Как бы там ни было, замечаю вдруг, что набрал на мобильнике «Дорогой Лох…». T9, должно быть, не знает слова «Бог», и подменила буквы. Получился «Лох», и думается мне, не такое уж плохое прозвище вышло. Имя «Бог» пугает меня. Иду дальше, как если бы писал вместе с Беатриче. Тут, на дисплее, по крайней мере строки получаются ровные: «…говоришь, ты наш отец, но похоже, слишком спокойно тебе живётся на небесах. Не знаю твоего точного имени, поэтому уж позволь называть тебя Лохом, как подсказывает T9. Не могу принять твою волю, потому что просто бессмысленно всё, что ты вытворяешь с Беатриче. Если ты всемогущий, спаси её. Если всемилостивый, вылечи. Наверное, это ты пожелал, чтобы у меня появилась мечта, так не отнимай её. Если любишь меня, докажи. Или ты слишком слаб, чтобы быть Лохом? Говоришь, будто ты — сама жизнь, но сам же и отнимаешь её. Говоришь, что ты — любовь, но ты же и губишь её. Говоришь, ты сама истина, а она в том, что тебе нет никакого дела до меня и ты ничего не можешь изменить в жизни. Чего же тут удивляться, что никто не верит в тебя. Может, я слишком самонадеянный, но, окажись я на твоём месте, прежде всего — и не нужно быть Лохом, чтобы понять это! — вылечил бы Беатриче. Аминь».
Пока пишу это сообщение, получаю СМС и читаю вслух:
— «Всегда помни обо мне. Люблю тебя, хоть и не заслуживаешь этого…;-) С.»
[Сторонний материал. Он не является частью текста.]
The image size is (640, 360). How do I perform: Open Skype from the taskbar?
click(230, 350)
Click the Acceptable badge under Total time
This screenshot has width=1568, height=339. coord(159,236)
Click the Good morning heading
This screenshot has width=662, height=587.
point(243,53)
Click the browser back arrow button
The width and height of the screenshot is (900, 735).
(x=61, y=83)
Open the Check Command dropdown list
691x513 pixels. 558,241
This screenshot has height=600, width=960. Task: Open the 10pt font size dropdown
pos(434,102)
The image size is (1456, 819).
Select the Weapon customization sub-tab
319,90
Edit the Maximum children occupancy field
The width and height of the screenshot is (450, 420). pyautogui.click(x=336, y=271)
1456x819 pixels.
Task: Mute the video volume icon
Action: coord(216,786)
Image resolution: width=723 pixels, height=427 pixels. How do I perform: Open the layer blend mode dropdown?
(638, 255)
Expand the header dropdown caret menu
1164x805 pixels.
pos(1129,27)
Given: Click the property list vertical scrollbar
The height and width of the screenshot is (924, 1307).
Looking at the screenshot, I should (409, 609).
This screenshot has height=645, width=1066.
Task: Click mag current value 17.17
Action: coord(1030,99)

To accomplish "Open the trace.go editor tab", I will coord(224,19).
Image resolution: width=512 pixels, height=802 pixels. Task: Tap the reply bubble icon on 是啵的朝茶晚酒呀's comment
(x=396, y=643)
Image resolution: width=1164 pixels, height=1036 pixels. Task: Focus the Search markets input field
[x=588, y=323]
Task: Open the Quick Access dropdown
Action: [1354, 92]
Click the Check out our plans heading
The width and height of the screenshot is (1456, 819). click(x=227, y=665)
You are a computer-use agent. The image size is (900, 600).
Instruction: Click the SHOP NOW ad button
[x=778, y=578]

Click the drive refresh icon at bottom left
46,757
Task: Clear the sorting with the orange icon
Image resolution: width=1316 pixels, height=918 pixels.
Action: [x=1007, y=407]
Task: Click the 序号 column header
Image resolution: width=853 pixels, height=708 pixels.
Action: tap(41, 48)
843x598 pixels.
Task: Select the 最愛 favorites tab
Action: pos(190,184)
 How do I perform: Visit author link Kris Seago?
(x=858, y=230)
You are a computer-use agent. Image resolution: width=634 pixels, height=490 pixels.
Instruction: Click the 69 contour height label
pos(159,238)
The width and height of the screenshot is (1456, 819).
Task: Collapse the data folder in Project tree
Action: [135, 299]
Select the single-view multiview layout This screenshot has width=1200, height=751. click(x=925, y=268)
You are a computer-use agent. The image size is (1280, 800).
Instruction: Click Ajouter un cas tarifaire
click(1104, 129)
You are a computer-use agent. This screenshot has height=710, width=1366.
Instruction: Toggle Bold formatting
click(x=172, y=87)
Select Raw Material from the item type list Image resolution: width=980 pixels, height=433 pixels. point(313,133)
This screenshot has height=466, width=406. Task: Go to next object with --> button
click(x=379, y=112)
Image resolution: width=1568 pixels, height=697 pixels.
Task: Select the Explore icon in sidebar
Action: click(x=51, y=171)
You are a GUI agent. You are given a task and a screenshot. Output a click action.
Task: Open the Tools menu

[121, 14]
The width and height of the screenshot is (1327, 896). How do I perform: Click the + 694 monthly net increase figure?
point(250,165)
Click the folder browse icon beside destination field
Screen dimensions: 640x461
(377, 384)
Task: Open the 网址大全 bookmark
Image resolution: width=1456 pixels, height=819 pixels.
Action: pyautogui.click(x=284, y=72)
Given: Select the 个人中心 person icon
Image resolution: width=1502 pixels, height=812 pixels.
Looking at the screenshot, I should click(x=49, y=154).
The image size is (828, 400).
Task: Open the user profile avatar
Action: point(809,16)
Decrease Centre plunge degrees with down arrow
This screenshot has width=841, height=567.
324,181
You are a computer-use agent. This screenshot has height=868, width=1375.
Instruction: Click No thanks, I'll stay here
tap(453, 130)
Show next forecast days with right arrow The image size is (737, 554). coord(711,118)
Сильвия — ангел, к тому же на прямой связи с богом; наверное, нужно узнать у неё номер мобильника Лоха, чтобы отправить ему своё письмо. Лох, я уверен, ты вылечишь Беатриче! На твоём месте я сделал бы это, а ты, надеюсь, лучше меня…
Я ушёл от Беатриче весьма обеспокоенный, а вскоре её мама прислала эсэмэску с просьбой прийти. Когда вернулся, Беатриче спала, осунувшаяся, побледневшая. Рядом капельница, которая с каждой каплей отсчитывает уходящие секунды. Беатриче открывает глаза и улыбается слабо, словно откуда-то издалека: так печально улыбаются пожилые люди.
— Я очень ослабела, и рада, что ты пришёл. Хотела записать кое-что в дневник, но не удержать ручку. Чувствую себя какой-то дурочкой.
Незаметно достаю из кармана лист с разлинованными чёрными линиями и кладу его в дневник под страницу, на которой буду писать. Вот захотел и нашёл ведь выход из положения! Пишу под диктовку Беатриче; временами она останавливается, голос прерывается, дышит тяжело. И вдруг погружается в дрёму. Жду, глядя на неё, — а она уплывает куда-то, словно лодка без мотора, паруса и вёсел, влекомая течением. Приоткрывает глаза.
— Я слишком ослабела… Расскажи лучше что-нибудь ты, Лео.